Qandeel Baloch: Parents fail to free brothers accused of killing sister
- Published
The parents of a Pakistani social media star allegedly murdered by her brothers have lost their bid to free their sons.
Qandeel Baloch's parents told the court they forgave Waseem and Aslam Shaheen, who are on trial for the apparent honour killing.
Ms Baloch, 26, was strangled in July 2016, in a murder that shocked Pakistan and the wider world.
Her brother Waseem initially confessed, saying she had brought shame on his family, but later changed his plea.
Another six men have been arrested in connection with the killing, while a seventh - believed to be another brother - has absconded.
Cases of women being killed for "dishonouring" their family are commonplace in Pakistan. Nearly 1,100 women were killed by relatives in so-called honour killings in 2015, according to the independent Human Rights Commission of Pakistan (HRCP). Many more cases go unreported.
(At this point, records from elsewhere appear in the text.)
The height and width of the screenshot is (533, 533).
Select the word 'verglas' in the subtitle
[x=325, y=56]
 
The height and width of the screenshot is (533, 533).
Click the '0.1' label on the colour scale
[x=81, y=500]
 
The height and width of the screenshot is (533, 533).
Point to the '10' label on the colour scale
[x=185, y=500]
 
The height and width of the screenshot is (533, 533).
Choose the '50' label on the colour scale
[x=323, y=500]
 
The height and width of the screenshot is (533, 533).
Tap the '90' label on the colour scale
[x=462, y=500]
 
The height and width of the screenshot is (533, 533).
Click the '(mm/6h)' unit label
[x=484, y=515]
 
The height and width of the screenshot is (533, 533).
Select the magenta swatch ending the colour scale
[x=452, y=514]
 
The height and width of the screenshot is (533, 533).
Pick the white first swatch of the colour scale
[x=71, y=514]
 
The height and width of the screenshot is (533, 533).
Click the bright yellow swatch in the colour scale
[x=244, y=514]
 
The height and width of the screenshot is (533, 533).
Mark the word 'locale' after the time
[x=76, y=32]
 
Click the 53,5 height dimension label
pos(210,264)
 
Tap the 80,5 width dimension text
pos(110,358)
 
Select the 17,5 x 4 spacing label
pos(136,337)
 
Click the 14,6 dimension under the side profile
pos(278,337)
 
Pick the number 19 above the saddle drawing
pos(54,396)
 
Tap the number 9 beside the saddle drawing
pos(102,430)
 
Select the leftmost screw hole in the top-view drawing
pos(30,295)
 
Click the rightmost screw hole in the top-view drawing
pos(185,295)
A loophole in the law used to allow perpetrators to avoid punishment because they could seek forgiveness from another family member. But in the wake of Ms Baloch's death - and the discussion it prompted - that loophole was closed.
However, Ms Baloch's parents argued that because the change happened after her killing, they should still be able to pardon their sons.
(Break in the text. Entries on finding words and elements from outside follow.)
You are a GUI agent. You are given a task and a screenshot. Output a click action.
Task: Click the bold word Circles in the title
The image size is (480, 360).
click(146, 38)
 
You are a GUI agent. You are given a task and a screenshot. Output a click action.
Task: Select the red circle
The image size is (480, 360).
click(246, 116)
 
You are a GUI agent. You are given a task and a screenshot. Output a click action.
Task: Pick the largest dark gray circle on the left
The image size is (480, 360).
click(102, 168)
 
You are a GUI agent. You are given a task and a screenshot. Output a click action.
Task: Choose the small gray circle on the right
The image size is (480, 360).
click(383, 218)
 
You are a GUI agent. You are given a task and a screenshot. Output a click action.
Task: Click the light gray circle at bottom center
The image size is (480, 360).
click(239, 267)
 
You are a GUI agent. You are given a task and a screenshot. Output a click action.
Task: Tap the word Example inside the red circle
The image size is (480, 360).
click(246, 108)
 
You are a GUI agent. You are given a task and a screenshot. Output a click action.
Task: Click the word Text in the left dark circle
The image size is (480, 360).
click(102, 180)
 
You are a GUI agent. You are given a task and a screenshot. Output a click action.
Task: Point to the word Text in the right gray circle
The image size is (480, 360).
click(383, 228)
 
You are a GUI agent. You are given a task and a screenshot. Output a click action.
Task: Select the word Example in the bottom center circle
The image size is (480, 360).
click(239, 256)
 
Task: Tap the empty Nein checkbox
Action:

Her father, Muhammad Azeem, had originally said he wanted her killers "to get death", telling BBC Urdu that his son Waseem should be "shot on sight".
But on Thursday he told the court in Multan, Punjab, that he and his wife had now decided to pardon their sons - but not the other accused - "in the name of Allah", according to BBC Urdu.
The court rejected the plea, entered on Wednesday, saying the case against the two men would continue as planned.
Who was Qandeel Baloch?
Ms Baloch has been dubbed the Kim Kardashian of Pakistan. She had hundreds of thousands of followers on social media, and was reportedly one of the top 10 most searched Pakistani personalities in the year before she died.
She won praise for her fearlessness, for breaking strict social taboos and expressing herself the way she wanted to - even if that meant sharing risqué photographs, or twerking on camera.
But this fearlessness also won her enemies and put her in danger in a country that struggles with what it regards as immodest or "badly behaved" women.
Her background alone was enough to shock socially conservative Pakistan. Ms Baloch was born Fouzia Azeem, and came from a poor family in a town about 400km (248 miles) south west of Lahore.
After her rise to fame in 2014, it emerged she had been married as a teenager, and had a baby. But her husband, she said later, was a "savage man" who abused her, and she fled with her son.
But unable to support her son financially, she returned him to her husband, who has always denied he treated her badly. According to the Guardian, she never saw the little boy again, external.
It was after this that she was able to reinvent herself as Qandeel Baloch.
But as her star grew, her supporters warned that her behaviour could threaten her life. Ms Baloch, however, remained unapologetic, although she had asked the government for protection.
"I am facing threats," she told BBC Urdu. "But I believe that death is preordained - when you are meant to die, you will die."